- _Exercise aim_
Your task is to print all of the entries exactly, though the pictures should not be included.
*** Opening Listed records ***
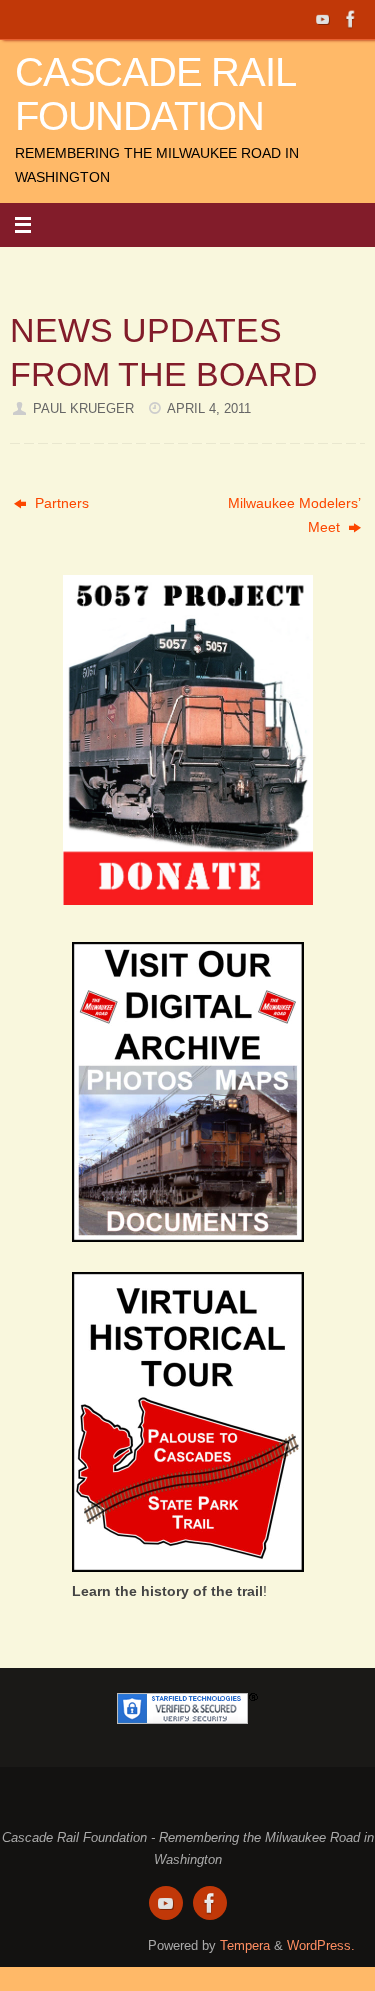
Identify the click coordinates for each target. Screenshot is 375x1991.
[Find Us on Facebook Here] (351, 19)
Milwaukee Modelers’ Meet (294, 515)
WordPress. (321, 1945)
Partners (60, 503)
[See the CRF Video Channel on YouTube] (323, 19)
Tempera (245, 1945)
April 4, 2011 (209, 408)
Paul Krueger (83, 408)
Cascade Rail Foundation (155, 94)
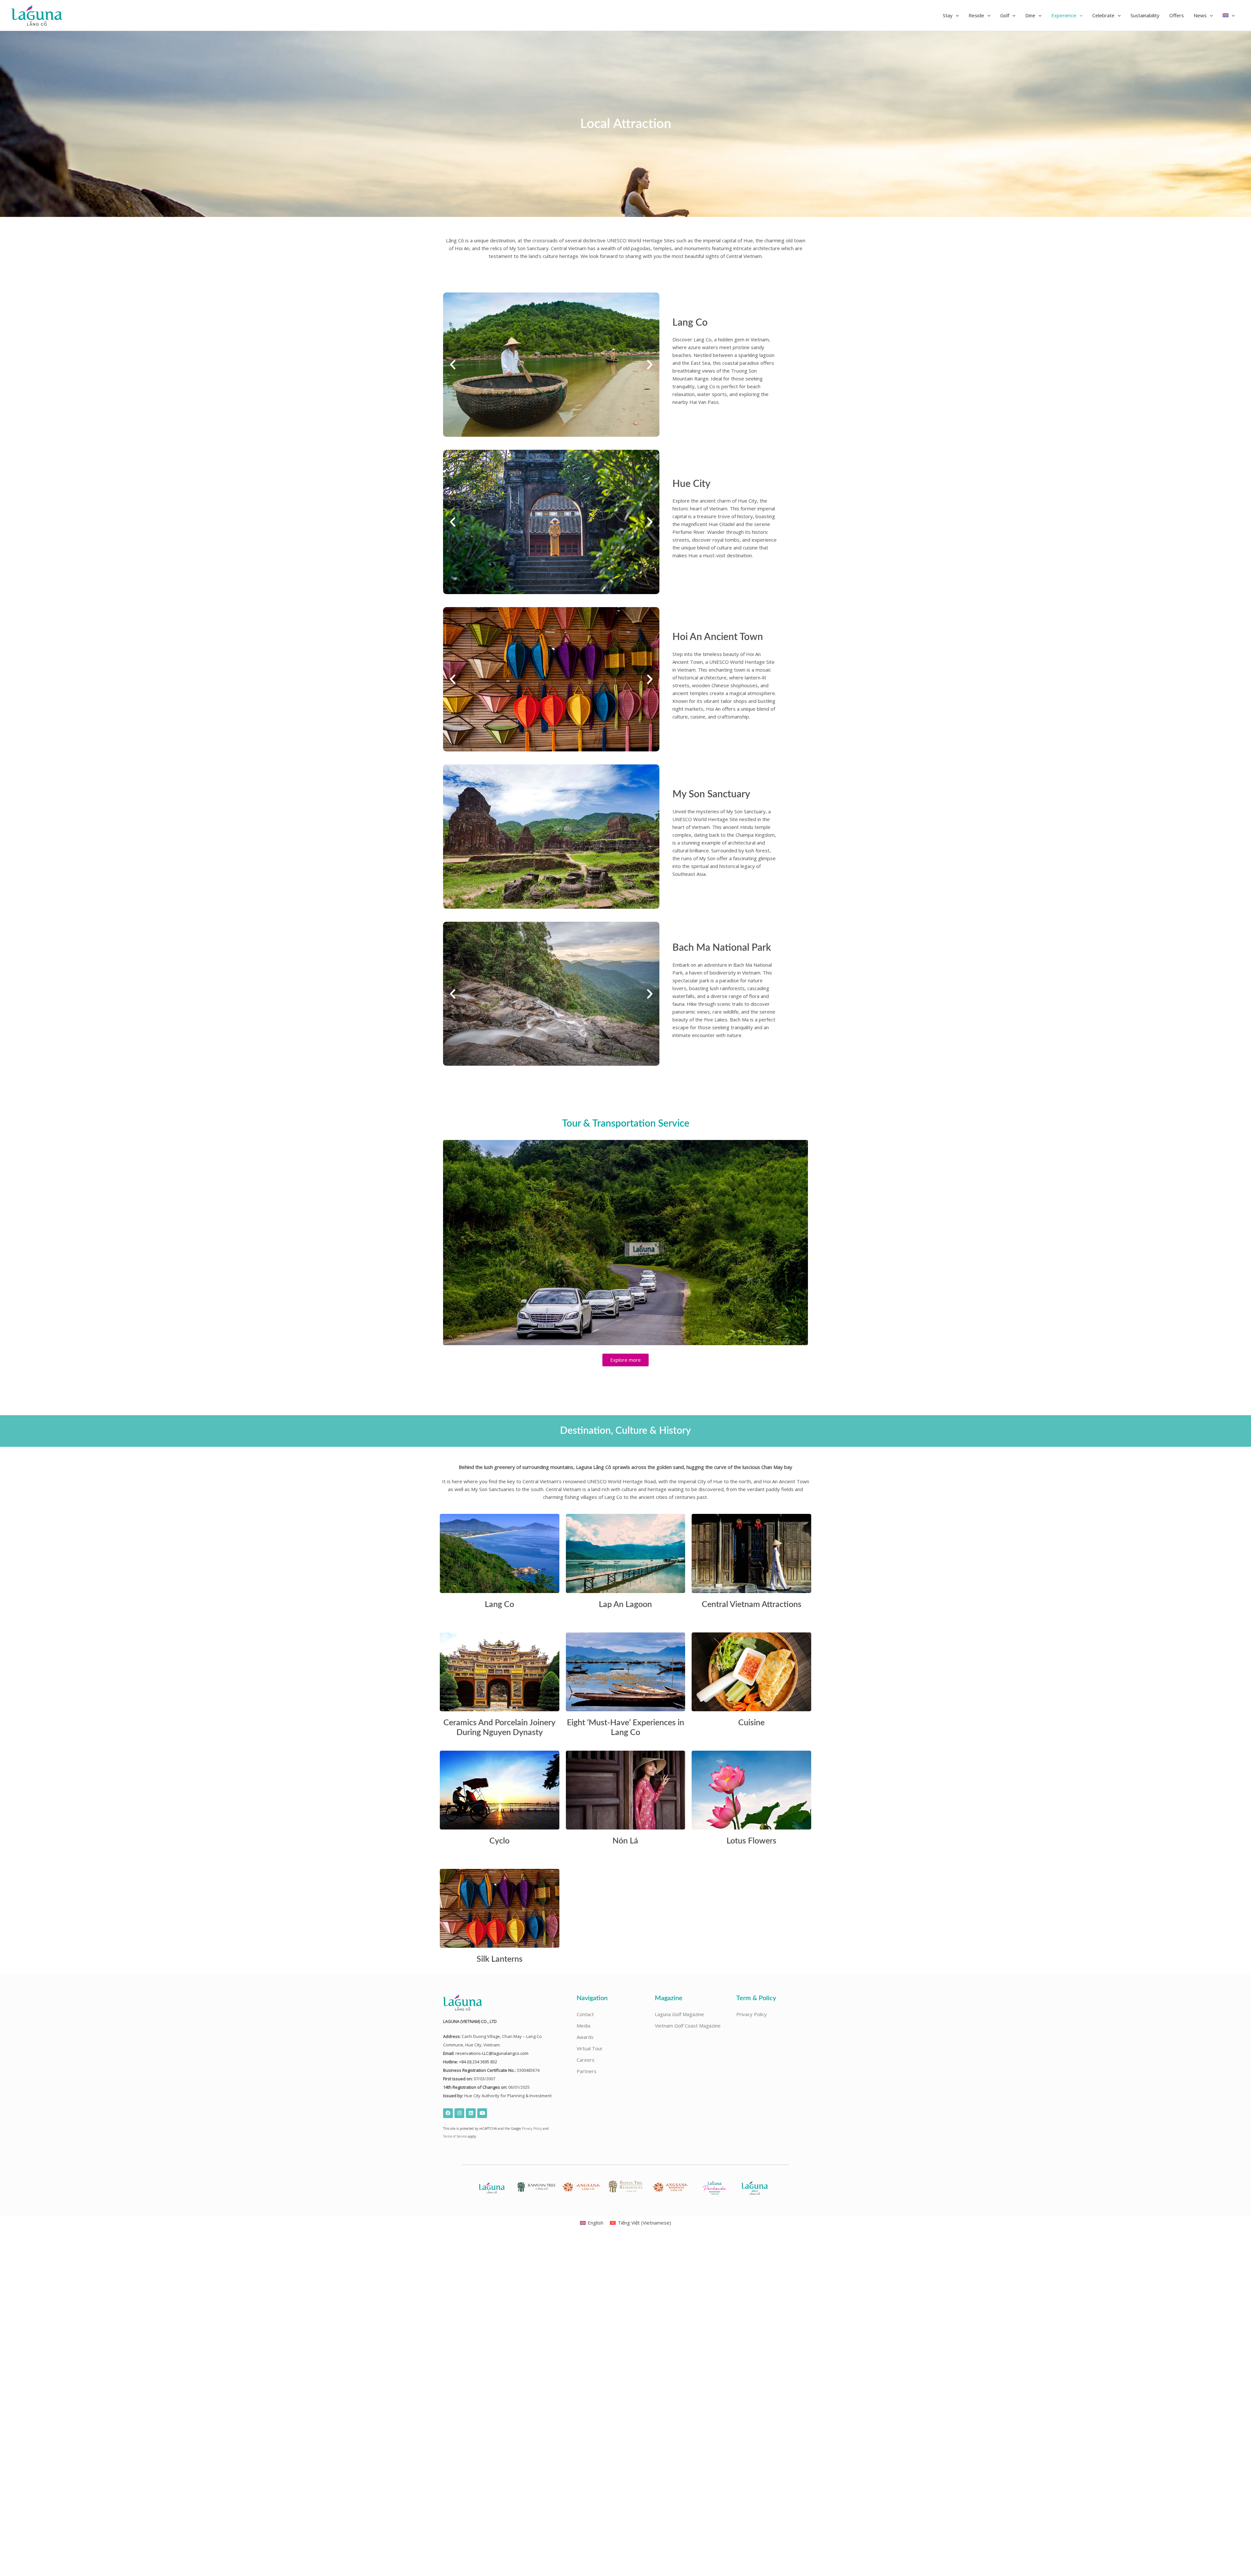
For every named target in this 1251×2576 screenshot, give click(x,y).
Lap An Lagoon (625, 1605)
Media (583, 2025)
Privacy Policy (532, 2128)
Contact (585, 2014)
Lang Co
*** Closing Listed records ***
- _Exercise response_
Identify the click coordinates for each target. Screenshot is 375x1991.
[Find Us on Facebook Here] (351, 19)
Milwaukee Modelers’ Meet (294, 515)
WordPress. (321, 1945)
Partners (60, 503)
[See the CRF Video Channel on YouTube] (323, 19)
Tempera (245, 1945)
April 4, 2011 (209, 408)
Paul Krueger (83, 408)
Cascade Rail Foundation (155, 94)
For every named target in this 1251×2576 screenshot, give click(x,y).
Lap An Lagoon (625, 1605)
Media (583, 2025)
Privacy Policy (532, 2128)
Contact (585, 2014)
Lang Co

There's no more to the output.